Below are some records. Set each one down exactly as it reads.

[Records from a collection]
================================

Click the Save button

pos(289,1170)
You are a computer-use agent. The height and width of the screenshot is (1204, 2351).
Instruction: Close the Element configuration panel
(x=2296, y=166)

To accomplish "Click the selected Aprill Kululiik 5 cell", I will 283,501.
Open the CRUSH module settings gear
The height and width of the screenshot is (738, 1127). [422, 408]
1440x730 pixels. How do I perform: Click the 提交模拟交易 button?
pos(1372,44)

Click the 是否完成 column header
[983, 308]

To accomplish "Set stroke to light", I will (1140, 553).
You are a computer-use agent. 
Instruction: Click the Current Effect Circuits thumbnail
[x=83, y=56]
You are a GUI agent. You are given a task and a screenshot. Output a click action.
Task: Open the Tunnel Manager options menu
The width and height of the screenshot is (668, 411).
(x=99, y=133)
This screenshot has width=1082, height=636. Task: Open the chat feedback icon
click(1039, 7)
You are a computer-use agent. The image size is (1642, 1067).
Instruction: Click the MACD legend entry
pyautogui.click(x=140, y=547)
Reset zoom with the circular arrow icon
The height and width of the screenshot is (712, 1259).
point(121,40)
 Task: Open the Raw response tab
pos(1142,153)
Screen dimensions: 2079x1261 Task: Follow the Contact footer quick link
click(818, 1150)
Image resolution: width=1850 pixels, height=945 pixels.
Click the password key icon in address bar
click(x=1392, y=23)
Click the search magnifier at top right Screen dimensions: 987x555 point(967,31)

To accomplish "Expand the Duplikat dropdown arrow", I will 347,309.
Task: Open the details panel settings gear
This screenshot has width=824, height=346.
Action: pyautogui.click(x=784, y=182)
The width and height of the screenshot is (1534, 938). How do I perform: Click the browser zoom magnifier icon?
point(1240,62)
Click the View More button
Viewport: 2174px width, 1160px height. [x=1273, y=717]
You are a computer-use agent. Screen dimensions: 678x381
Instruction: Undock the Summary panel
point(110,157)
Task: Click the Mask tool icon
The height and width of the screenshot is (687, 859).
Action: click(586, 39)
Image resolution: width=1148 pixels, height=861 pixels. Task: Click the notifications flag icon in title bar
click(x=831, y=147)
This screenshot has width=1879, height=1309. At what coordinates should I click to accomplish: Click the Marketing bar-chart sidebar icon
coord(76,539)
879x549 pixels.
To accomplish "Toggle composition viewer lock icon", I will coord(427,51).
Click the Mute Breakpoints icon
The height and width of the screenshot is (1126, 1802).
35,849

================================

## Response area
Click the Save button

pos(289,1170)
You are a computer-use agent. The height and width of the screenshot is (1204, 2351).
Instruction: Close the Element configuration panel
(x=2296, y=166)

To accomplish "Click the selected Aprill Kululiik 5 cell", I will 283,501.
Open the CRUSH module settings gear
The height and width of the screenshot is (738, 1127). [422, 408]
1440x730 pixels. How do I perform: Click the 提交模拟交易 button?
pos(1372,44)

Click the 是否完成 column header
[983, 308]

To accomplish "Set stroke to light", I will (1140, 553).
You are a computer-use agent. 
Instruction: Click the Current Effect Circuits thumbnail
[x=83, y=56]
You are a GUI agent. You are given a task and a screenshot. Output a click action.
Task: Open the Tunnel Manager options menu
The width and height of the screenshot is (668, 411).
(x=99, y=133)
This screenshot has width=1082, height=636. Task: Open the chat feedback icon
click(1039, 7)
You are a computer-use agent. The image size is (1642, 1067).
Instruction: Click the MACD legend entry
pyautogui.click(x=140, y=547)
Reset zoom with the circular arrow icon
The height and width of the screenshot is (712, 1259).
point(121,40)
 Task: Open the Raw response tab
pos(1142,153)
Screen dimensions: 2079x1261 Task: Follow the Contact footer quick link
click(818, 1150)
Image resolution: width=1850 pixels, height=945 pixels.
Click the password key icon in address bar
click(x=1392, y=23)
Click the search magnifier at top right Screen dimensions: 987x555 point(967,31)

To accomplish "Expand the Duplikat dropdown arrow", I will 347,309.
Task: Open the details panel settings gear
This screenshot has width=824, height=346.
Action: pyautogui.click(x=784, y=182)
The width and height of the screenshot is (1534, 938). How do I perform: Click the browser zoom magnifier icon?
point(1240,62)
Click the View More button
Viewport: 2174px width, 1160px height. [x=1273, y=717]
You are a computer-use agent. Screen dimensions: 678x381
Instruction: Undock the Summary panel
point(110,157)
Task: Click the Mask tool icon
The height and width of the screenshot is (687, 859).
Action: click(586, 39)
Image resolution: width=1148 pixels, height=861 pixels. Task: Click the notifications flag icon in title bar
click(x=831, y=147)
This screenshot has width=1879, height=1309. At what coordinates should I click to accomplish: Click the Marketing bar-chart sidebar icon
coord(76,539)
879x549 pixels.
To accomplish "Toggle composition viewer lock icon", I will coord(427,51).
Click the Mute Breakpoints icon
The height and width of the screenshot is (1126, 1802).
35,849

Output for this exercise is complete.